Compared with the conventional DEM-only method, the addition of the MBD system enables the drivetrain to react based on the ore properties, which reflects more closely the real gyratory crusher operations. In addition, when attempting to optimise the crusher design with the DEM-MBD framework, once a suitable meta filling method and fractional particle size are selected, it is important to perform rock breakage calibration to ensure the “hardness” of the meta-particles is properly reflected during the crushing process.
6. Conclusions
A comprehensive study on developing a discrete element modelling (DEM) and multibody dynamics (MBD) cosimulation framework for modelling the gyratory crusher was conducted. A GPU-based DEM framework was developed by incorporating a bonded-particle method for modelling particle breakage. A Modelica-based MBD framework was introduced into the DEM to simulate the transient response of the crusher’s drivetrain. The modelling results of a full-scale gyratory crusher suggested that transient rock flow, rock crushing, mantle speed, and mantle torque can be obtained using the DEM-MBD modelling framework.
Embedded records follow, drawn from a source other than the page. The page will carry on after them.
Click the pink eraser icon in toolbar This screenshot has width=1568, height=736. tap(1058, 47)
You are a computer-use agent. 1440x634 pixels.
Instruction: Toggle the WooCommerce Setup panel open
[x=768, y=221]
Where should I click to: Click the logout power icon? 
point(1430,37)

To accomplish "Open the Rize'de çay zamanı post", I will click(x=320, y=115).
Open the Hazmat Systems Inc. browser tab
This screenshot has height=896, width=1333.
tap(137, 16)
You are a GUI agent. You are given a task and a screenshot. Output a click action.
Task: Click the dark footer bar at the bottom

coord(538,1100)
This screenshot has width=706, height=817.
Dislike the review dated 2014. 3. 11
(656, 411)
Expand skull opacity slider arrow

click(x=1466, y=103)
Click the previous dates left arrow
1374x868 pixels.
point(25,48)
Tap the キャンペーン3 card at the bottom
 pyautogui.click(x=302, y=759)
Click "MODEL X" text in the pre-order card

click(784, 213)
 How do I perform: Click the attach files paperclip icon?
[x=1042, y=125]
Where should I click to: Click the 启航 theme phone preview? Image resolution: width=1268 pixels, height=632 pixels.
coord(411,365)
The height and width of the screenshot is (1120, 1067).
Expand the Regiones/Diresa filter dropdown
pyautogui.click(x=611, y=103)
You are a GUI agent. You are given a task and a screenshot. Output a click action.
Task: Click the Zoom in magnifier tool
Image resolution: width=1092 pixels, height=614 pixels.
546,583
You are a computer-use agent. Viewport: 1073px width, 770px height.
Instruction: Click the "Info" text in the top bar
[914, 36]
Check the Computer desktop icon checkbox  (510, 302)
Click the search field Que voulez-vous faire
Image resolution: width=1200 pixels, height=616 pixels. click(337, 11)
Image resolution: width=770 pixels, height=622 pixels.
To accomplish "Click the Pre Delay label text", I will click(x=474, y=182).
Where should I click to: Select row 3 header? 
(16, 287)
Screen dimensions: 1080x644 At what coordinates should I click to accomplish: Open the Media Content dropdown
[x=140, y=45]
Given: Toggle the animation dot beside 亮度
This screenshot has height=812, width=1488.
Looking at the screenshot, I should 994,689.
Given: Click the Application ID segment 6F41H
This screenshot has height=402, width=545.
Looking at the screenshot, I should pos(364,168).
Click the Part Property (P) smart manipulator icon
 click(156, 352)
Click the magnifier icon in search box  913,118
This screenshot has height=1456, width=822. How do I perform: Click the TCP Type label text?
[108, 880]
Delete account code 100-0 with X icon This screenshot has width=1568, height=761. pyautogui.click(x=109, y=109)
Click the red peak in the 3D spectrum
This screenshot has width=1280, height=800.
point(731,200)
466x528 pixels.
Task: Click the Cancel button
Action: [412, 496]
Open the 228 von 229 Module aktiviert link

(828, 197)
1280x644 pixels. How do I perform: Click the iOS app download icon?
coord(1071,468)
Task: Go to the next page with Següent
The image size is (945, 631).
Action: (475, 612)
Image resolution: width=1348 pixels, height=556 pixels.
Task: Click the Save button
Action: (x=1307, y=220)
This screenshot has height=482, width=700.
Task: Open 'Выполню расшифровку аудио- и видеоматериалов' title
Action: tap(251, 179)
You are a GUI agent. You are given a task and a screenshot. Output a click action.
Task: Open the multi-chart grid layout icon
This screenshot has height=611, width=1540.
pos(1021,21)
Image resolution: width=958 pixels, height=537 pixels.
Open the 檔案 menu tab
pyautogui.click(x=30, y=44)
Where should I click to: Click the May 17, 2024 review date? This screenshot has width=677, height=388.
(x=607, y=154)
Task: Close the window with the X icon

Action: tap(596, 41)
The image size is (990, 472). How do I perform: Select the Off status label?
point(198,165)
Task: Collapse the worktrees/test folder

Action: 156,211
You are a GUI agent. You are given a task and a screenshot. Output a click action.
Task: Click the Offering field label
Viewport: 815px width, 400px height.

The effect of the meta-particle filling method was studied and a mono-sized fractional particle setting with dMeta/dfractional = 6 was suggested for the GPU-based computational granular system. The effect of the bond stress distribution range was investigated, and the results suggested the bond stress distribution exhibited negligible impact on the bonds generation during simulation. The bond radius exhibited significant impacts on the crusher’s performance, and different modes of crushing performance in terms of mass flow rate, mantle speed, and torque were obtained by tuning the bond radius settings. Consequently, the developed DEM-MBD modelling framework provides a holistic evaluation and optimisation framework for the design and improvement of gyratory crushers.